Veuillez indiquer, d'après l'extrait source, quel article du Code de justice administrative prévoit la procédure de référé-suspension.

Extrait source:
>>>>

L'ordonnance du juge des référés de Rennes du 29 juillet 2024 rappelle s'il en était besoin la nécessité de produire toutes les justifications nécessaires dans le cadre d'un recours en référé.
Le dossier doit être complet non seulement s'agissant du projet éducatif mais également et avant tout s'agissant du motif choisi pour déroger à l'obligation ainsi que l'urgence dans la situation présente, sous peine d'avoir son recours rejeté pour défaut d'urgence démontrée ou encore pour absence de moyens sérieux en l'état de l'instruction.
Ainsi, la procédure de référé-suspension prévue à l'article L. 521-1 du Code de justice administrative dispose que "Quand une décision administrative, même de rejet, fait l'objet d'une requête en annulation ou en réformation, le juge des référés, saisi d'une demande en ce sens, peut ordonner la suspension de l'exécution de cette décision, ou de certains de ses effets, lorsque l'urgence le justifie et qu'il est fait état d'un moyen propre à créer, en l'état de l'instruction, un doute sérieux quant à la légalité de la décision".

<<<<

Entrées tirées d'une collection:
>>>>

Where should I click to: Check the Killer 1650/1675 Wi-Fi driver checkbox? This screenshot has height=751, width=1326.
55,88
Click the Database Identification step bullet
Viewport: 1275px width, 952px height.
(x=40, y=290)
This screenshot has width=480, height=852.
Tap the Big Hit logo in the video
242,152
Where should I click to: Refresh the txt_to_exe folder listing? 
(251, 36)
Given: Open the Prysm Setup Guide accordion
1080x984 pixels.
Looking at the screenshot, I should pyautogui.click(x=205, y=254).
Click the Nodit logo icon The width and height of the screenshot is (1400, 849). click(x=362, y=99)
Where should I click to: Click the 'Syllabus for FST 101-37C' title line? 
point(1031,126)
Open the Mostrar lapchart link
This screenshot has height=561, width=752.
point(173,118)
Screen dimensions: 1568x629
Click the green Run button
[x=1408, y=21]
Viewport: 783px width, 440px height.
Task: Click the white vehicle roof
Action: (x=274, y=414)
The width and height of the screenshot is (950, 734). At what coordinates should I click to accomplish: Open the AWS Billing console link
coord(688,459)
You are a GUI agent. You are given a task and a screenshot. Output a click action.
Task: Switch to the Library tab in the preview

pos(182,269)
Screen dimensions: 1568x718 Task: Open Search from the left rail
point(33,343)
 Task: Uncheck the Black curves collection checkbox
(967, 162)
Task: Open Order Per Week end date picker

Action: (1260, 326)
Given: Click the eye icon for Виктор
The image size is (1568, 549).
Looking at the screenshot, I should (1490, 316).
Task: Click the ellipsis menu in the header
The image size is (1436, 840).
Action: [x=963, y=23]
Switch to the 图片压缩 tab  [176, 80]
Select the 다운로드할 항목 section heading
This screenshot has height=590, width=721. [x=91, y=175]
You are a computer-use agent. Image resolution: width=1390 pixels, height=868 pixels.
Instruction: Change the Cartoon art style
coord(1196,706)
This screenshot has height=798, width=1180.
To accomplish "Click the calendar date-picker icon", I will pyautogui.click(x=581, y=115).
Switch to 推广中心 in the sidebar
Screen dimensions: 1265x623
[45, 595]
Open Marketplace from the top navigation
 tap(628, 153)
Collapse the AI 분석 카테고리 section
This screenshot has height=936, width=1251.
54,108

<<<<

Réponse: L'article L. 521-1 du Code de justice administrative.